Josef Sudek once said: “The charm of all things lies in their mystery.” Of the many clues to his work, this may well be the principal one. When ruminating on the reception of Sudek’s work by audiences in Buenos Aires, I realized that it is in fact the very moment of mystery which is a common trait of the works of two Argentine writers: Jorge Luis Borges, and Julio Cortázar. I think that both would agree with Sudek. The relationship of Sudek and Borges to the periphery could provide material for an essay in its own right.

 However, one may also find in Sudek’s oeuvre separate motifs which could be related to the work of both writers. For instance, we may attempt to identify the figure of the architect Otto Rothmayer in one of the photographs of Sudek’s enchanted garden. It is half hidden there, much like the body in Cortázar’s and Antonioni’s Blow Up. In another photograph, the figure of the architect is transparent, which may be read as a Borgesian use of mystery. Yet in Sudek’s oeuvre such gimmicks are inessential.

 Sudek was the discoverer of a far greater magic. He managed to photograph things brought to life by light, living their quite life thanks to light. Things captured at the very verge of visibility, transubstantiating themselves into memories and dreams. This does not hold for all of Sudek’s oeuvre, but these are the photographs that have won him most fame worldwide, and I believe that the case in Argentina is no different in this respect.

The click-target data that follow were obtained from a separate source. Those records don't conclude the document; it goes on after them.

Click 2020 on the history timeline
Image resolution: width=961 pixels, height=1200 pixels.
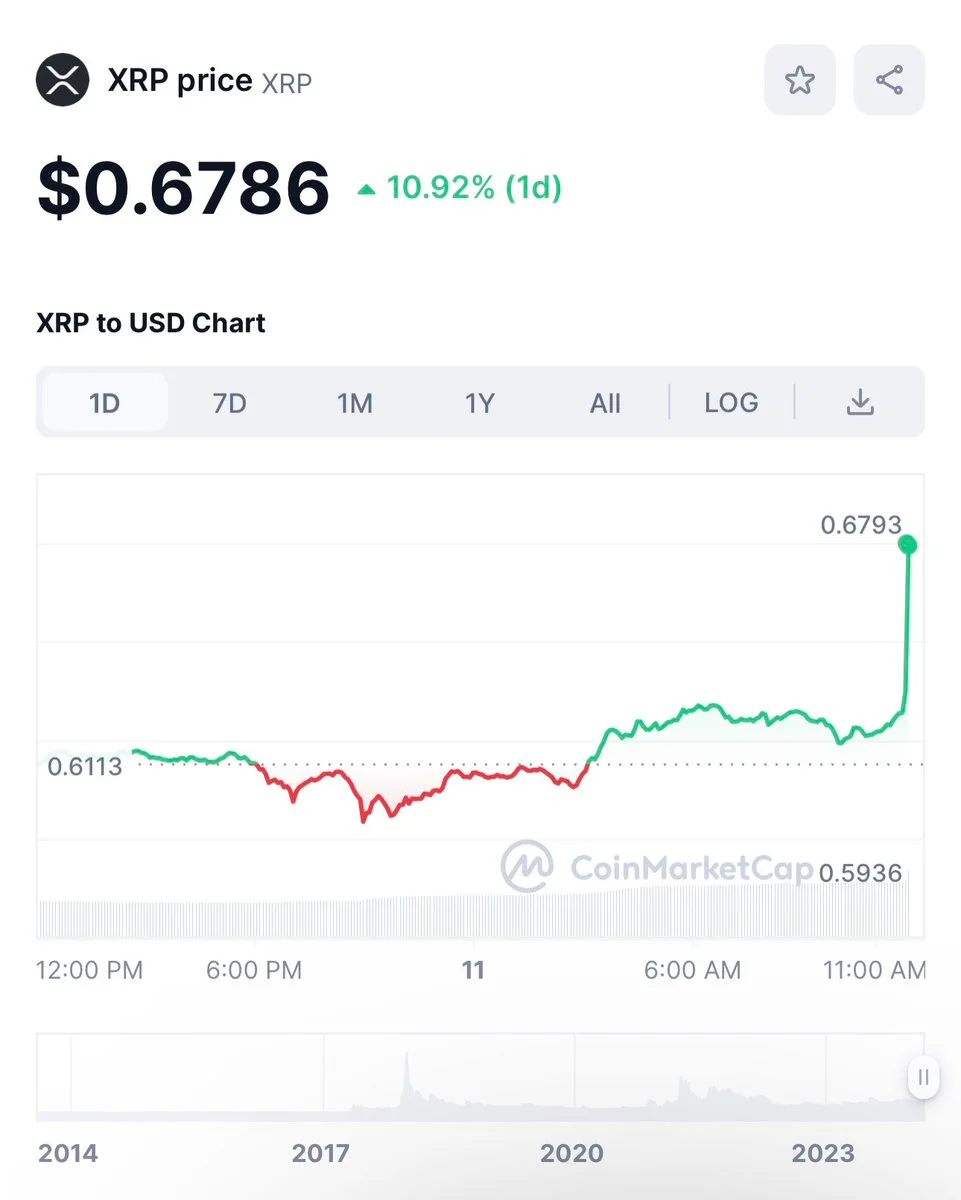click(x=572, y=1153)
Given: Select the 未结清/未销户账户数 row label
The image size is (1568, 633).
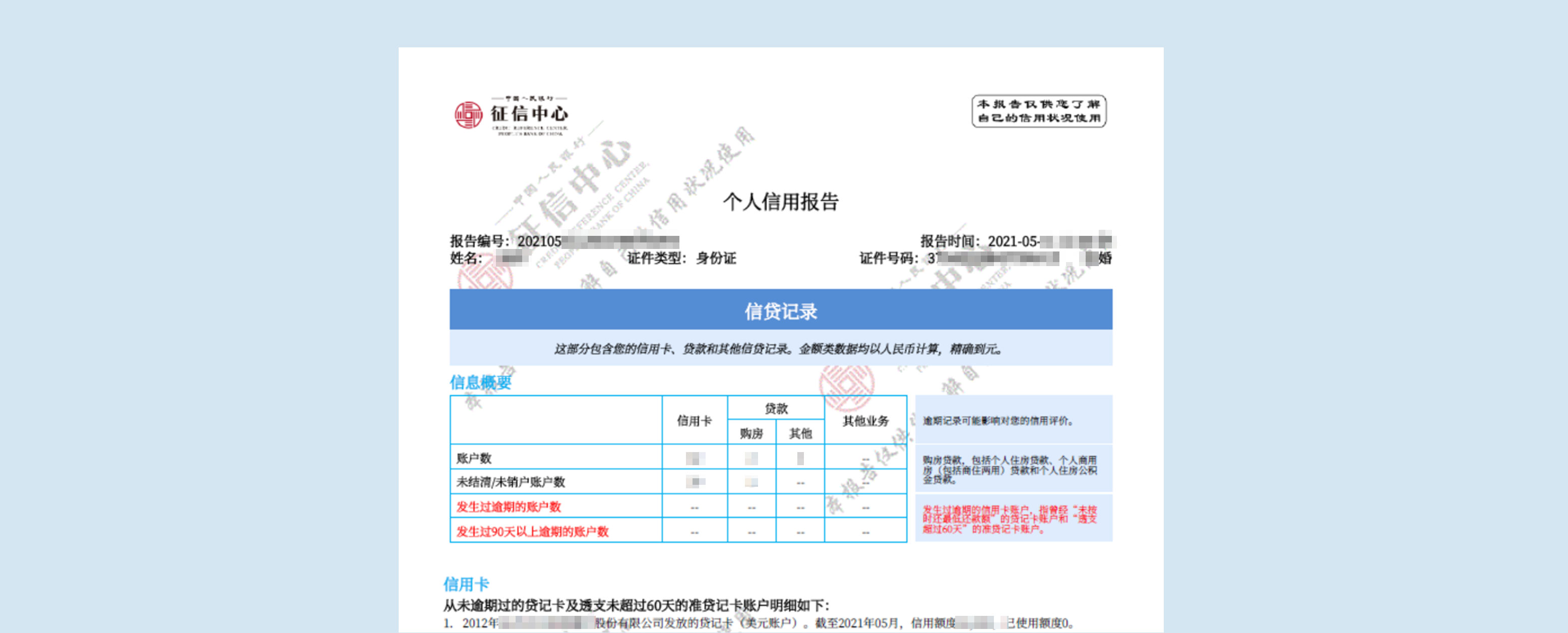Looking at the screenshot, I should [511, 482].
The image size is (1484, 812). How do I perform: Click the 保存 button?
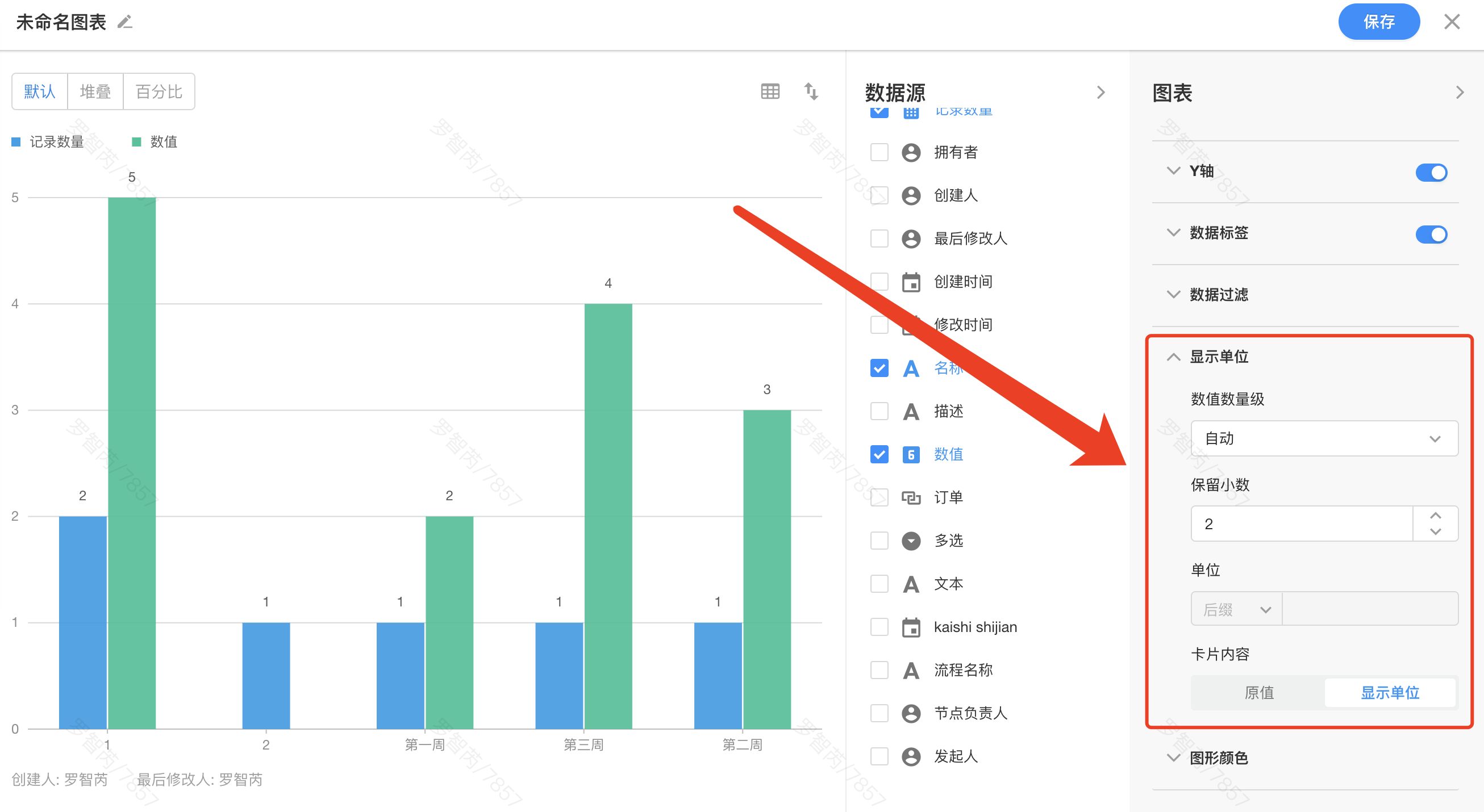coord(1378,22)
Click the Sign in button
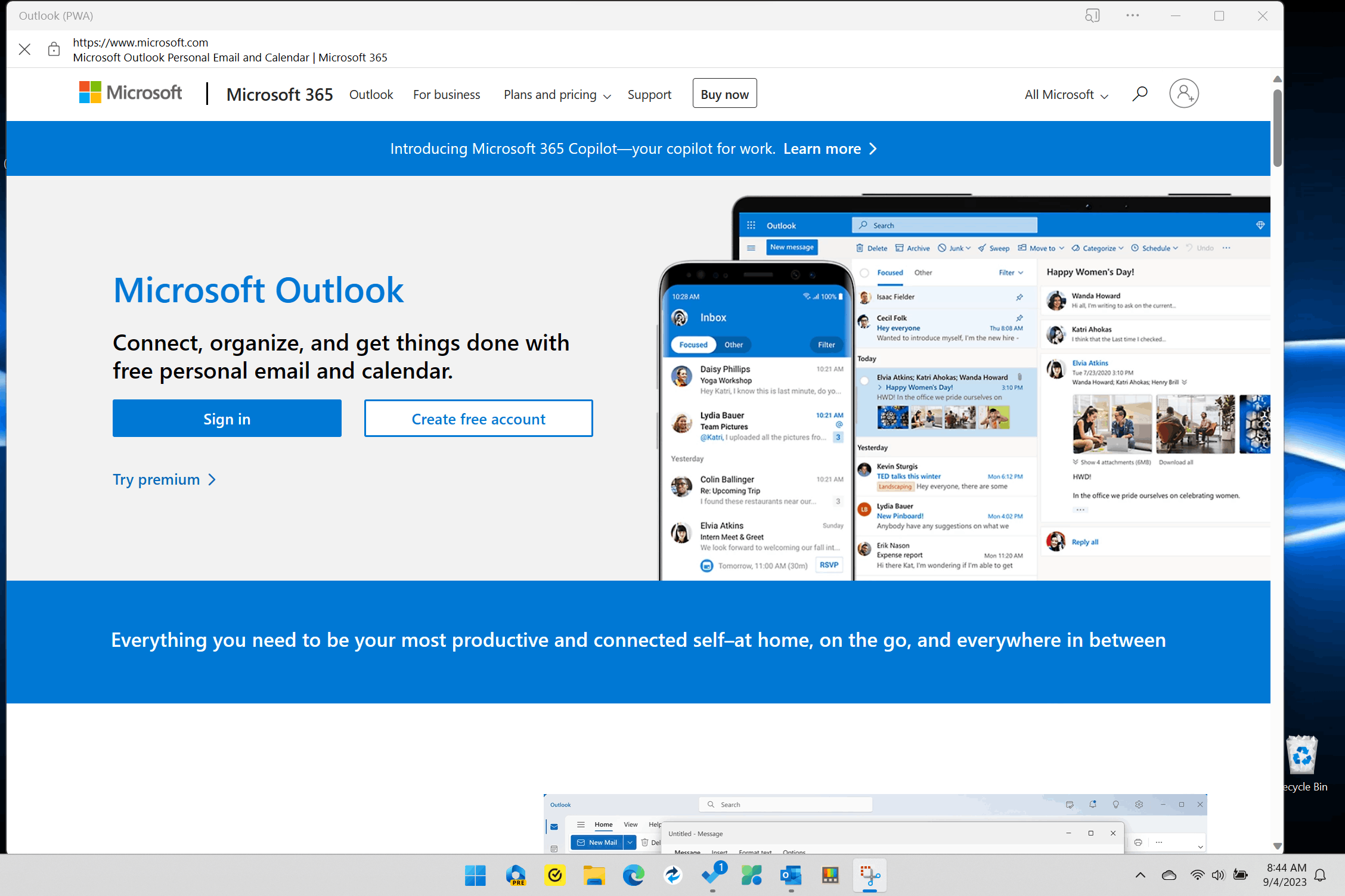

 I would, however, like to point out just one more thing. During the First World War, Josef Sudek lost his right hand, yet managed to turn this loss into a gain. If it were not for this loss, he would most likely not have become a photographer, and neither would he have developed so detached a relationship to the society which had sent him to the carnage of such a war. This set him on the path towards build his own system of values, in which he found the courage to not depend on anything. Only this enabled him to detach himself from the main trends in European photography and to return to 19th century techniques, to cease to enlarge and in reevaluating the past, to cross the threshold into the post-modern era.

 

 Josef Sudek. Museo de Arte Hispanoamericano Isaac Fernandez Blanco, Buenos Aires 7. 10.–7. 12. 2008. Stejnojmenná publikace ISBN 978-987-9395-49-3.